Kaum ist die Mehrwertsteuer erhöht und damit auch die Versicherungssteuer im gleichen Zug, denken unsere Herren und Damen Politiker über neue Möglichkeiten nach den Bürger zu schröpfen. So soll die KFZ-Steuer zu einer Schadstoffsteuer umgebaut werden und, weil das einen schönen Anschein von Umweltpolitik hat, sollen nun auch Steuern auf Flugbenzin erhoben werden.

Die KFZ-Steuer zur Abgassteuer umzubauen ist unnötig, man könnte sie einfach streichen und die Mineralölsteuer weiter erhöhen, der Effekt wäre derselbe, nur mit dem Vorteil das nicht nur der deutsche Autofahrer die zeche zahlt sondern alle die auf unseren Straßen fahren. Wer mehr Verbraucht erzeugt auch mehr Abgase gleich wie diese zusammengesetzt sind.

Steuern auf Flugbenzin würden nur die Preise erhöhen, für die Umwelt bringt das nichts, denn ein Flugzeug ist dermaßen teuer das es mindestens 25 Jahre fliegen muss damit sich die Anschaffung rentiert. Überdies sind bei manchen Kurzreisen die Steuern höher als der Reisepreis. Sie fliegt man mit zwei Personen über das Wochenende nach Paris für 130 Euro, der Anteil an Steuern und Gebühren ist 120 Euro.

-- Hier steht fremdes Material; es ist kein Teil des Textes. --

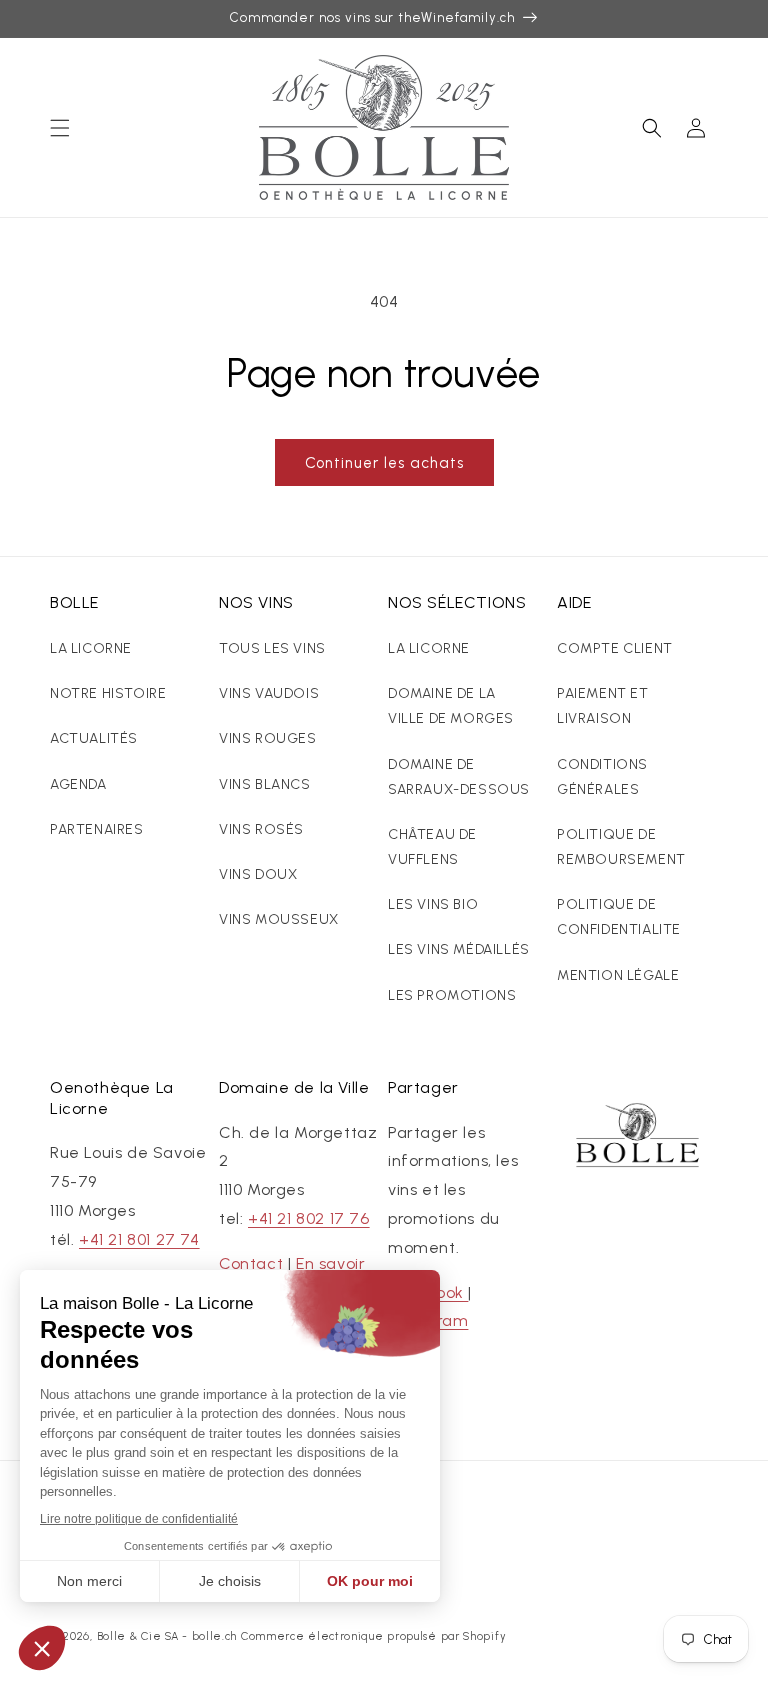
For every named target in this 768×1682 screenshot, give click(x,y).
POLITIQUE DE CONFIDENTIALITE (619, 917)
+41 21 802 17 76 (309, 1218)
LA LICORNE (91, 648)
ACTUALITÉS (94, 738)
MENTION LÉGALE (618, 975)
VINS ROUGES (268, 738)
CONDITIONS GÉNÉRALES (602, 777)
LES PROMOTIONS (452, 995)
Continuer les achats (384, 463)
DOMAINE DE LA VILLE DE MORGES (451, 706)
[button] (60, 128)
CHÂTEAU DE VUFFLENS (432, 847)
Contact (251, 1263)
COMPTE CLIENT (615, 648)
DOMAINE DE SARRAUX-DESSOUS (459, 777)
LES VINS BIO (433, 904)
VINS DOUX (258, 874)
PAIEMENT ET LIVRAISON (603, 706)
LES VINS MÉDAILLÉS (459, 949)
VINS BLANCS (265, 784)
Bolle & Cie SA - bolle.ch (167, 1636)
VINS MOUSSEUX (279, 919)
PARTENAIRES (97, 829)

Unseren Politikern sagt das Wort Steuer nicht das was es eigentlich bedeutet, das steuern von Vorgängen. Unsere Politiker haben nur im Kopf wie sie mit Steuern mehr Geld in den maroden Haushalt pumpen können. Es geht den Politikern doch nicht darum, dass wir weniger Abgase in die Luft blasen durch zu große Autos und billigen Reisen per Flugzeug ins Ausland. Weil das Thema Umwelt vor dem Hintergrund des Klimawandels gerade in ist, nutzt man das um mehr Geld einzunehmen.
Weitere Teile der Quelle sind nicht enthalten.